EXTRAIT DU TEXTE:

────────────────────────────────────────

Mr Voisineck ressortit de la maison habillé en jardinier, toujours guilleret, ne sembla pas remarquer que l’ambiance n’était pas au beau fixe, et se dirigea comme toujours, vers le fond de son jardin, sans voir tout de suite qu’il marchait sur une allée semée de pétales de roses…

Puis il se figea.

Moment affreux où tout le monde prit conscience qu’il retenait son souffle. Nous fîmes de même, sauf Eric…

Il fit demi-tour lentement, nous regarda tous, surtout sa fille dont le visage gonflé avouait la culpabilité. C’était de sa faute : « papa, je te demande pardon ».

Non ce n’était pas la faute de sa fille, c’était la faute de ce diable de gamin descendant d’un horde de sauvages, que personne n’avait éduqué.

Il rentra dans la maison en claquant la porte… Son silence avant le claquage de la porte du salon, fut pour nous le plus bruyant de la journée qui n’était pas terminée…

12 réponses sur “L’éducation à l’américaine (5) (ou…) : le coup des rosiers (2)”

  1. À la place du père Voisineck, j’aurais rammassé des poignées de pétales de roses et je les aurais fait bouffer à ce sale morveux !

    J ‘attend avec impatience de lire la suite, pour savoir si le petit démon a été châtié.. ou pas !

────────────────────────────────────────

Entrées sur les coordonnées cibles:
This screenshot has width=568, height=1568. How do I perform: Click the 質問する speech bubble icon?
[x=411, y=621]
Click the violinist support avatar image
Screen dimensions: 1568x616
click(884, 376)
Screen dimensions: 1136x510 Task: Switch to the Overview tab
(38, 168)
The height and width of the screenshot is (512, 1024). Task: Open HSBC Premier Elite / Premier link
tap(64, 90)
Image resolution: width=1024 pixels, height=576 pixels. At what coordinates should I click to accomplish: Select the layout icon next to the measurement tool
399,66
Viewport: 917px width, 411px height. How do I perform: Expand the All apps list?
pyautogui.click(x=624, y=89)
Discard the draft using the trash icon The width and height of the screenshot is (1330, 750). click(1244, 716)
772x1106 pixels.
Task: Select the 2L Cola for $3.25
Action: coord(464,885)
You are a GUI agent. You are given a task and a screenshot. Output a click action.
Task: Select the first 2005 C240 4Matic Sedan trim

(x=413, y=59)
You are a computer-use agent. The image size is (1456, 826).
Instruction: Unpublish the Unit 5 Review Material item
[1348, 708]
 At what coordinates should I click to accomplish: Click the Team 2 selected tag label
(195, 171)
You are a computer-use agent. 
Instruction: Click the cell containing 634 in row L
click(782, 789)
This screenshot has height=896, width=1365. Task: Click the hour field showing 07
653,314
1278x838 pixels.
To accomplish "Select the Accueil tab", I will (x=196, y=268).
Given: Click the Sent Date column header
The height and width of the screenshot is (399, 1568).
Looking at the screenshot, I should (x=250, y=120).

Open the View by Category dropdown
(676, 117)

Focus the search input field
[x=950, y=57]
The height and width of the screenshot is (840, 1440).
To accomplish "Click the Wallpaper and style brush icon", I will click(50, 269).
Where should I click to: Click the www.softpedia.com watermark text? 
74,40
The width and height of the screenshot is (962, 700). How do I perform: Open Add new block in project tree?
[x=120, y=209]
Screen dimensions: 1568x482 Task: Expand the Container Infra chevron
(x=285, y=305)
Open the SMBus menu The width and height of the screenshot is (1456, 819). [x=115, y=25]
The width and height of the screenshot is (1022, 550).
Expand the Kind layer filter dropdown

────────────────────────────────────────

CONSIGNES:
• 1. Réécrivez les entrées depuis la première ligne jusqu'à la ligne contenant « tap(64, 90) » incluse, en remplaçant « Overview » par « Summary » sans rien modifier d'autre.
• 2. Prolongez, s'il vous plaît, l'extrait consacré à Mr Voisineck et à ses rosiers à partir de sa dernière phrase.
Le texte et les entrées sont indépendants l'un des autres.

RÉSULTATS PAR CONSIGNE:
• 1.
This screenshot has width=568, height=1568. How do I perform: Click the 質問する speech bubble icon?
[x=411, y=621]
Click the violinist support avatar image
Screen dimensions: 1568x616
click(884, 376)
Screen dimensions: 1136x510 Task: Switch to the Summary tab
(38, 168)
The height and width of the screenshot is (512, 1024). Task: Open HSBC Premier Elite / Premier link
tap(64, 90)

• 2.
    Grand merci, Calpurnia, pour ce feuilleton désopilant

  2. J’adore!!! Ton blog est un régal, tu as un art de conter incroyable! J’attends chaque jour avec impatience le nouveau post! Merci, MERCI!

  3. Moi aussi j’attends la suite avec impatience !
    Cette histoire de fleurs coupées me rappelle le bouquet de fleurs que m’avait gentiment offert la fille de ma copine, alors âgée de 5 ans : elle avait cueilli toutes les fleurs du parterre qui venait à peine de fleurir …. avec toute la délicatesse des enfants ! Mais c’était pour me faire plaisir 🙂 Il va sans dire que j’étais absolument ravie !
    Mais que dire ?

  4. Titia : je pense que l’oncle y avait pensé sérieusement à lui faire bouffer les pétales de roses…
    Et un grand merci pour le « désopilant » !

  5. vivi : là ce n’était pas tout à fait la même chose, il y avait chez Eric une véritable intention de détruire les fleurs…
    Il aurait voulu les offrir que la suite eut été différente…

  6. Gentille sorcière plutôt Samantha ou Pendora ?
    (Avec le temps qui est passé je trouve que Pendora
    Était plus drôle )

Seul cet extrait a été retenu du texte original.